## Your objective
Rewrite the stretch from the line that contains "Given: Click the address field 0x00000000" through the line that contains "Looking at the screenshot, I should coord(19,349).", swapping "Polygon" for "Rectangle" and keeping everything else the same. Leave the pictures out of your answer.

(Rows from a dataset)
☆ ☆ ☆ ☆

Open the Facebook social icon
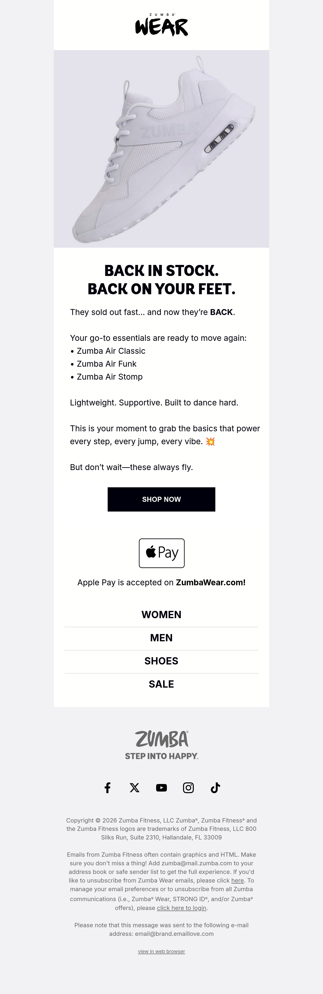323x994 pixels. [108, 788]
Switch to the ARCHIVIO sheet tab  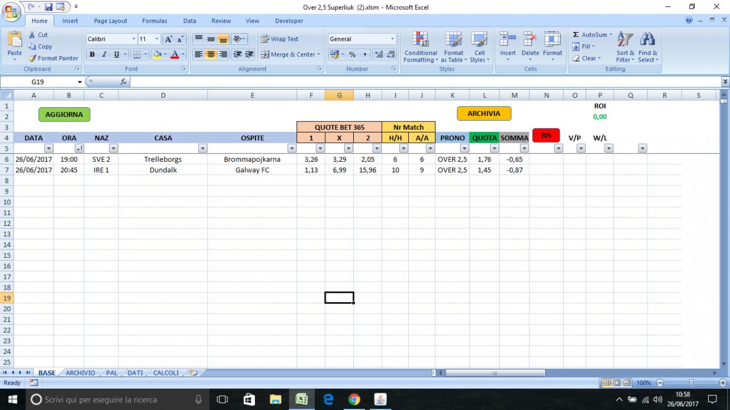click(x=80, y=372)
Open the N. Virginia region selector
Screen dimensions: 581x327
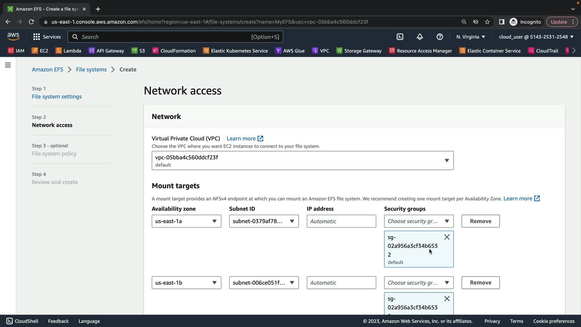pos(471,37)
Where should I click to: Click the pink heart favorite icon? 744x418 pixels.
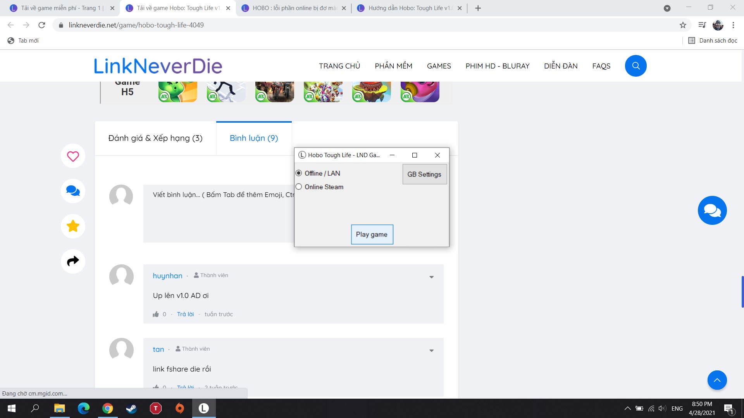point(73,156)
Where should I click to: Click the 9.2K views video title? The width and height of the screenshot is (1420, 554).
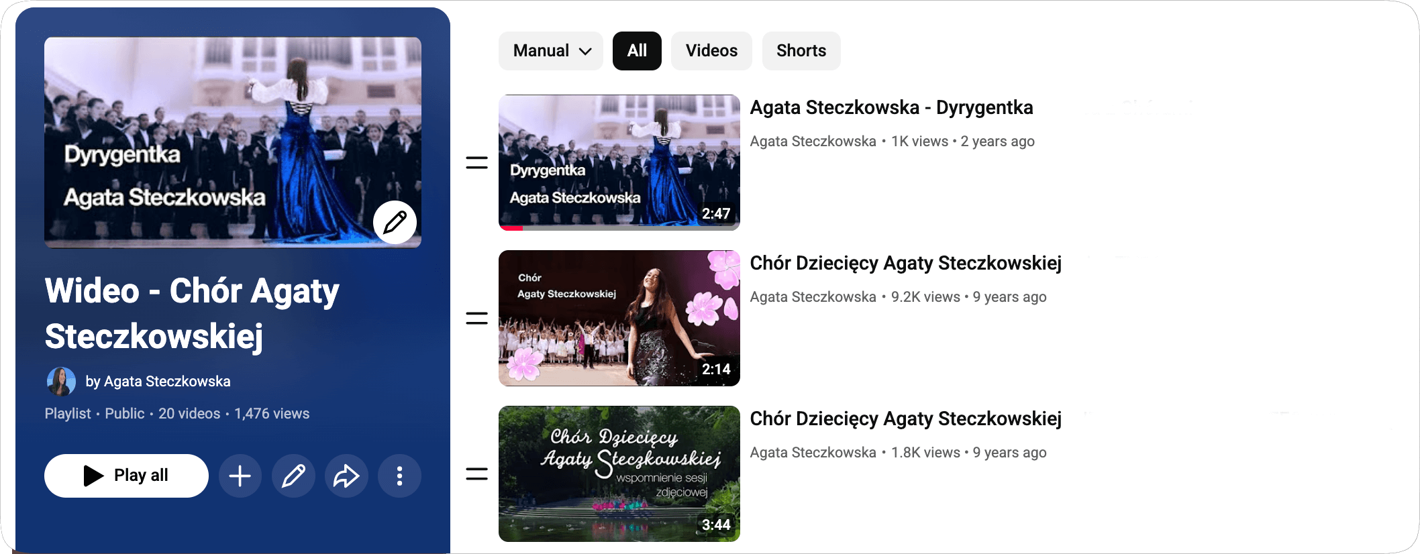click(x=905, y=264)
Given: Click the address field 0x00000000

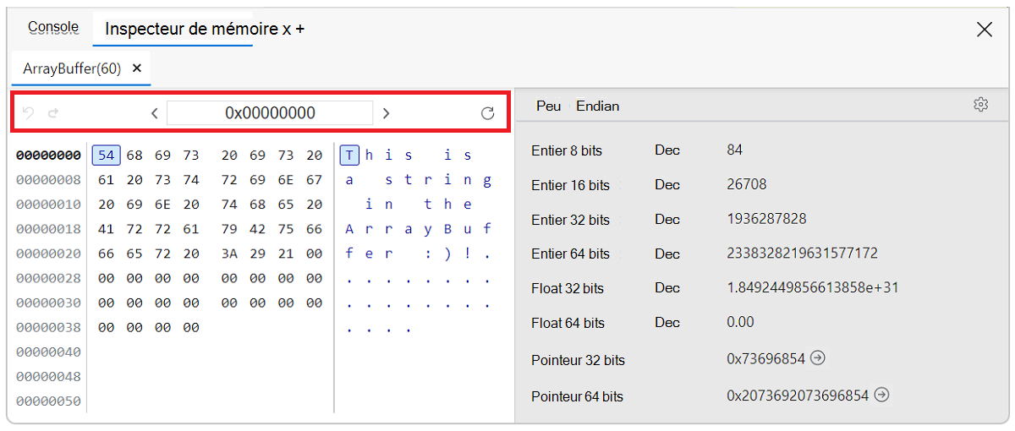Looking at the screenshot, I should (x=270, y=113).
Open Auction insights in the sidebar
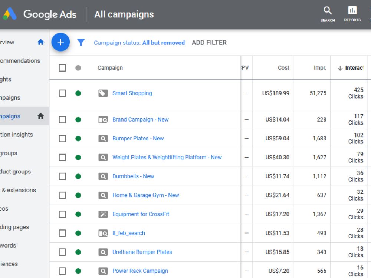The width and height of the screenshot is (371, 278). point(17,135)
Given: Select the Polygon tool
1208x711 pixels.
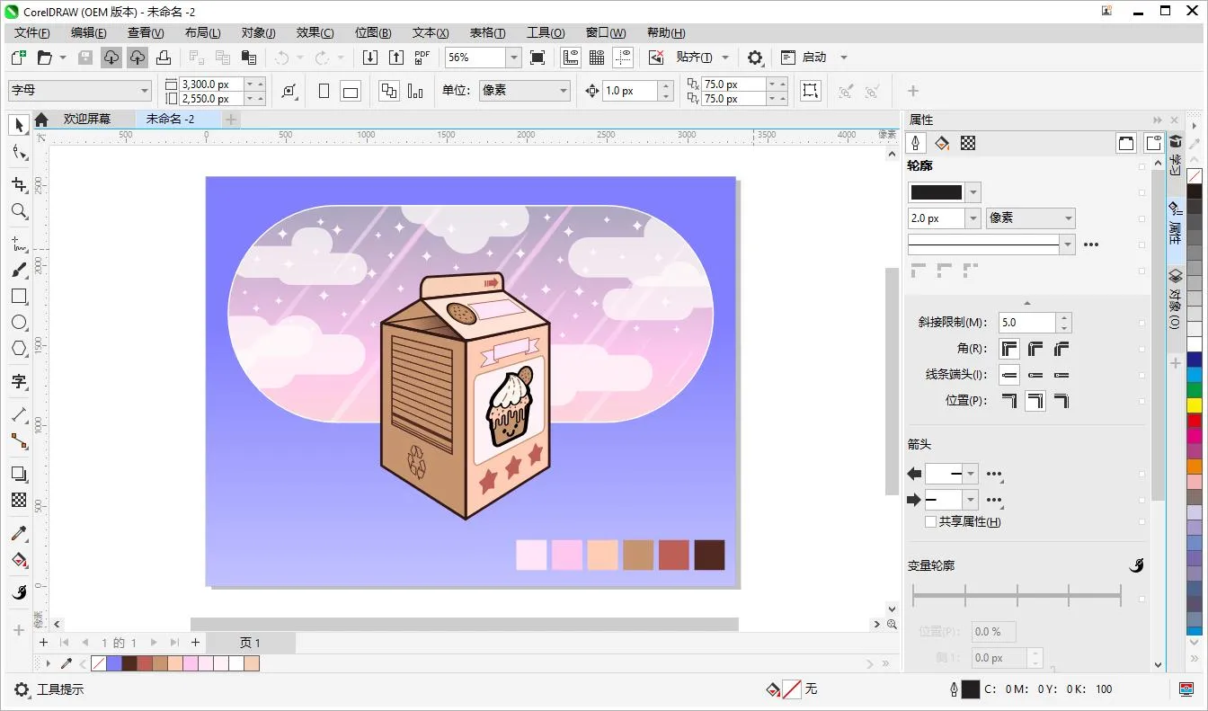Looking at the screenshot, I should coord(19,349).
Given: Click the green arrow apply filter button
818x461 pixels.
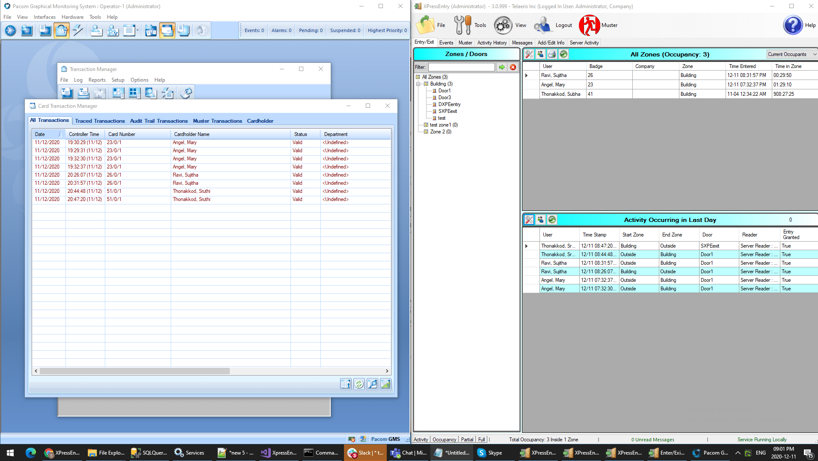Looking at the screenshot, I should tap(502, 67).
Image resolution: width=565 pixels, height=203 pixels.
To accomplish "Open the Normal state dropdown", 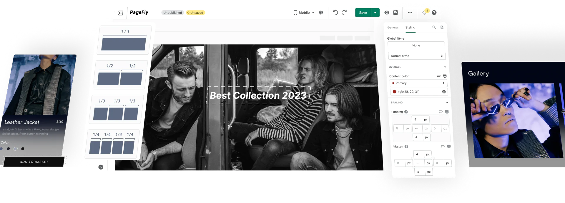I will [416, 56].
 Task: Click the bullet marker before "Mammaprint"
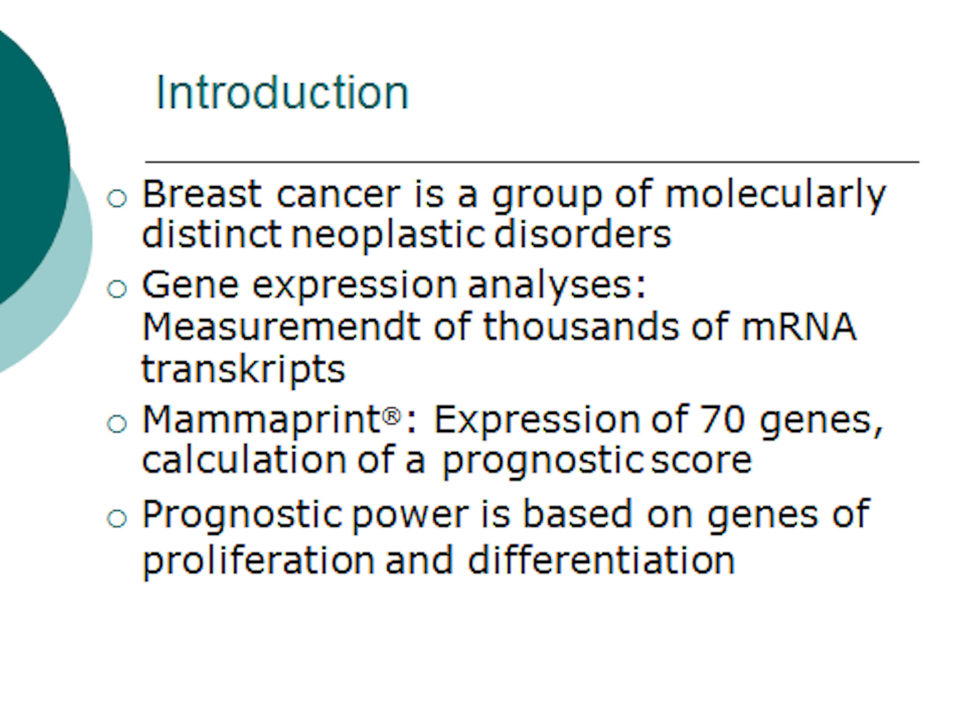coord(117,423)
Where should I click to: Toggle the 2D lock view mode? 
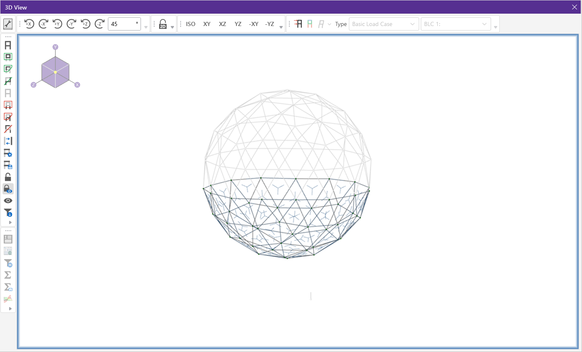(x=163, y=24)
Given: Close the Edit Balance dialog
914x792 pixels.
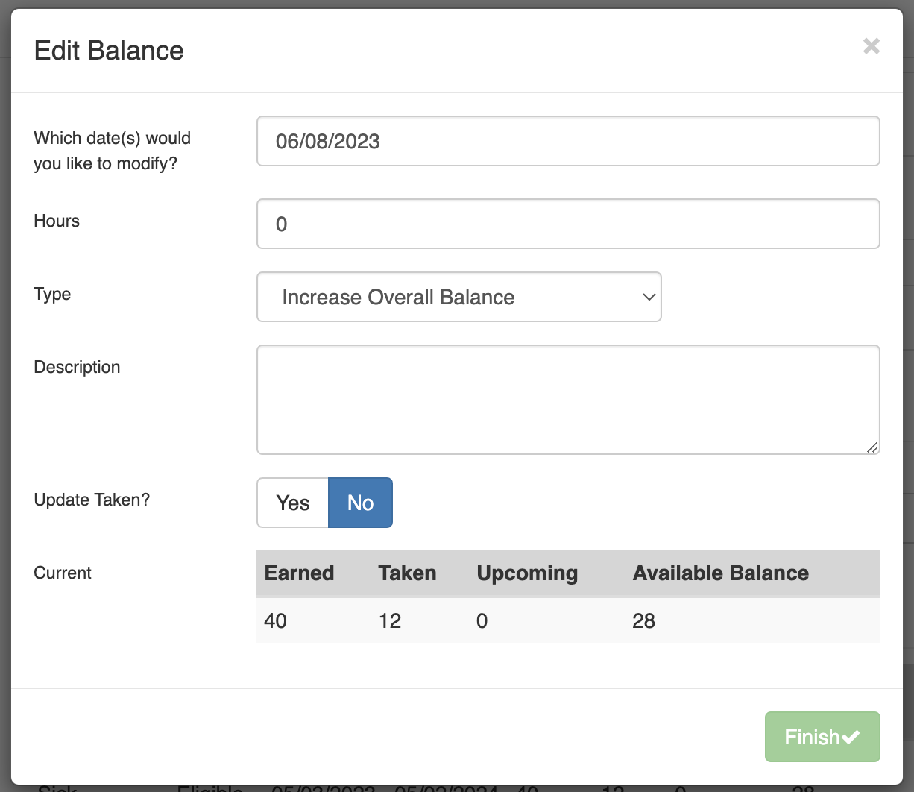Looking at the screenshot, I should pyautogui.click(x=871, y=46).
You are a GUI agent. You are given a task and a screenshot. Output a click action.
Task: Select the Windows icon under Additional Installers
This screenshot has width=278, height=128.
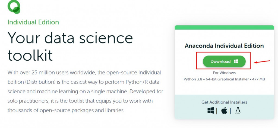point(211,111)
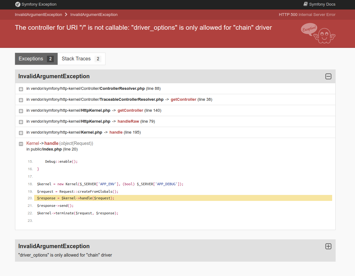355x276 pixels.
Task: Switch to the Stack Traces tab
Action: [81, 59]
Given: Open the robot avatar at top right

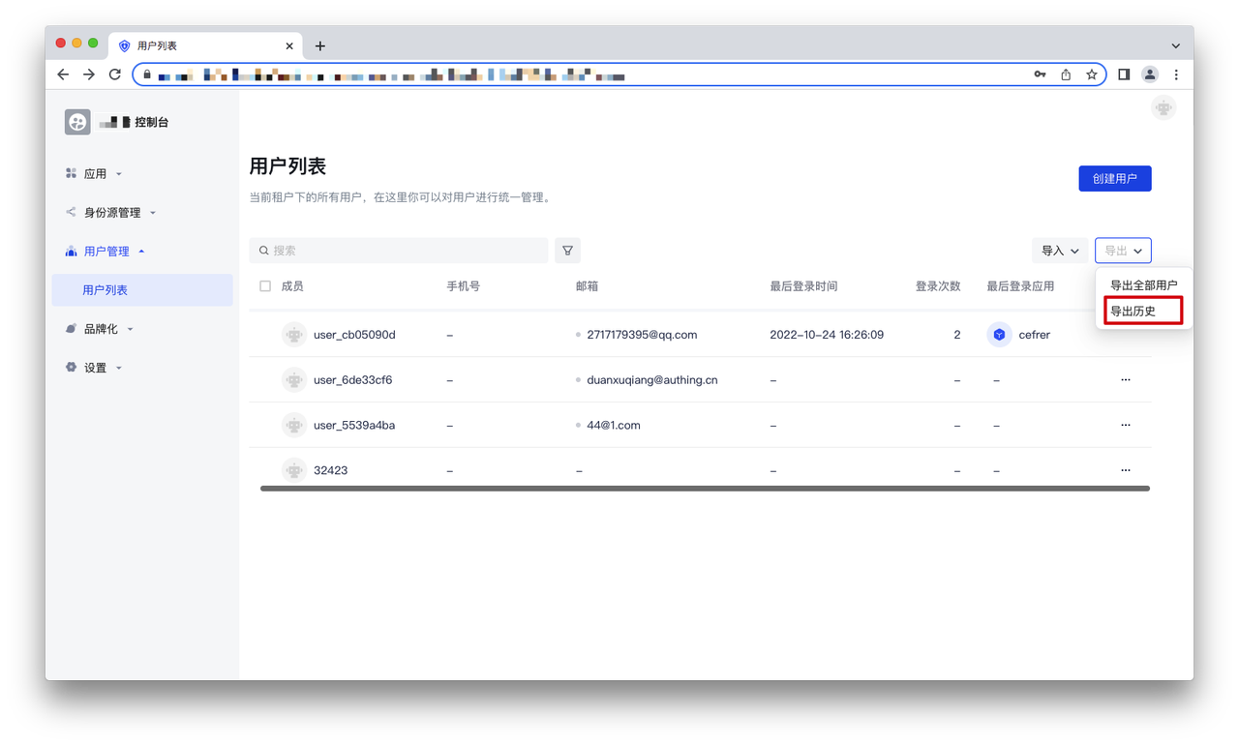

☆ ☆ ☆ ☆

## Completed task
Given: Click the address field 0x00000000

Looking at the screenshot, I should (x=270, y=113).
Open Auction insights in the sidebar
The width and height of the screenshot is (371, 278). point(17,135)
Given: Select the Rectangle tool
1208x711 pixels.
Looking at the screenshot, I should coord(19,349).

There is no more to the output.